Le libre-échange  est rarement élevé au rang des priorités humanitaires, mais le fait est que les barrières commerciales ou la libéralisation affectent profondément l’économie mondiale. Nos recherches ont montré que la libéralisation a un impact considérable sur la réduction de la pauvreté. Pour exemple, la croissance liée au commerce en Chine a été le facteur-clé majeur qui a permis à 680 millions de chinois de sortir de la pauvreté pendant ces 30 dernières années.

Le libre-échange était relativement présent au début du 20e siècle – le coût global des restrictions commerciales se chiffrait à environ 3 à 4% du PIB. Ce coût est remonté à plus de 10% du PIB durant la crise économique des années 30 où l’on a vu les barrières commerciales se multiplier.

Depuis, on constate plus d’ouverture dans les pays développés, avec un coût réduit à 2% du PIB. La diminution des barrières commerciales est moins rapide dans les pays en voie de développement, avec un coût de 4% actuellement pour ces régions. Projetée dans le futur, la libéralisation pourrait réduire les pertes à 2,4% du PIB mondial.Inversement, moins d’ouverture commercial pourrait augmenter ce coût à 6%. Nos études ont aussi révélé que la moitié des pertes dues aux barrières commerciales dans les pays en voie de développement résultent de leurs propres politiques.

L’eau et l’assainissement: une amélioration trop lente

Les maladies liées au manque d’accès à l’eau potable et à l’assainissement sont à l’origine de 6 à 7% des décès annuels dans les pays en voie de développement.

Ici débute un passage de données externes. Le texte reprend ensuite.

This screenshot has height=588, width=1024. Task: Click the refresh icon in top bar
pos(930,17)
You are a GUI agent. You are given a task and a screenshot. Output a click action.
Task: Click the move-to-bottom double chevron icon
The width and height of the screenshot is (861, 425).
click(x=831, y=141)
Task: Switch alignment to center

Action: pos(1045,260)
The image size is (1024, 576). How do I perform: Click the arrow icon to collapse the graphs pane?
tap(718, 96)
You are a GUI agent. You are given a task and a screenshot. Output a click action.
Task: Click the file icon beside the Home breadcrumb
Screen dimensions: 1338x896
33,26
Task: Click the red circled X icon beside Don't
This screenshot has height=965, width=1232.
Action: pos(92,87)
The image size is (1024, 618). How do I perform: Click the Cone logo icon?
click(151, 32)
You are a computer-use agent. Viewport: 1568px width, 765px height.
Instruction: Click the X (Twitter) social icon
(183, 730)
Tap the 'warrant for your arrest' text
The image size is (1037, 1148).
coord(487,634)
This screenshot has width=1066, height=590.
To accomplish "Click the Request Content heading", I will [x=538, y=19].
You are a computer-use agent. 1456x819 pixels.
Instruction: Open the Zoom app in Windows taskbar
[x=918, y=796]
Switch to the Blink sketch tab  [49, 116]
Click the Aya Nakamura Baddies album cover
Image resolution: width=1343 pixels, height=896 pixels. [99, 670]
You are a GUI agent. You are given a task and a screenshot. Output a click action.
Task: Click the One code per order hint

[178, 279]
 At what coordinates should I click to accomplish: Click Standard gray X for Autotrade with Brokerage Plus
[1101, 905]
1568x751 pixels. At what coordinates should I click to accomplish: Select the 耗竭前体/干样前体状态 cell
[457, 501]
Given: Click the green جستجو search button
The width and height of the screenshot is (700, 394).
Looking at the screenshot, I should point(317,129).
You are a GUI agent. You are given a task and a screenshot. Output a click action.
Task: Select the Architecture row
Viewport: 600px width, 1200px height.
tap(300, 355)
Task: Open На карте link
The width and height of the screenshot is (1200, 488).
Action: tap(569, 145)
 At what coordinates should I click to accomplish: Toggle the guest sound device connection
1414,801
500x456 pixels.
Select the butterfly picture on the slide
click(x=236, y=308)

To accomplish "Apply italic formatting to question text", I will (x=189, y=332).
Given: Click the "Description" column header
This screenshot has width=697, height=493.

De nos jours, les interventions telles que l’installation de fontaines publiques et d’assainissement non collectif, et l’approvisionnement en filtres à eau domestiques peuvent être réalisées à un coût plus abordable, mais les mesures prises dans ce sens sont encore assez peu nombreuses.

Malgré cela, dans les pays en voie de développement, le taux de mortalité lié à ces problèmes est descendu de 1,5/1000 individus en 1950 à 0,4 aujourd’hui. Ce taux devrait baisser à 0,2/1000 en 2050. Cela étant, les chiffres restent encore élevés : environ 1,7 million de décès par an en 2050, majoritairement en Afrique sub-saharienne. Si ce chiffre représente un progrès significatif par rapport à l’actuel 2,3 millions et aux 2,7 millions en 1950 pour une population moins nombreuse, il reste encore beaucoup de chemin à faire.

Mesurer l’impact du manque d’eau et d’assainissement en termes économiques ne se rapporte pas uniquement aux maladies et aux décès. La collecte d’eau potable – qui concerne majoritairement les femmes – totalise cette année 74 milliards d’heures,ce qui représente un tiers du coût total de l’eau et de l’assainissement sur l’économie mondiale. Au final, les pertes économiques engendrées par cette problématique sont descendues de 2% du PIB en 1950 à 0,13% en 2013 dans les pays en voie de développement. Et en 2050,ces pertes s’élèveront à seulement 0,02%.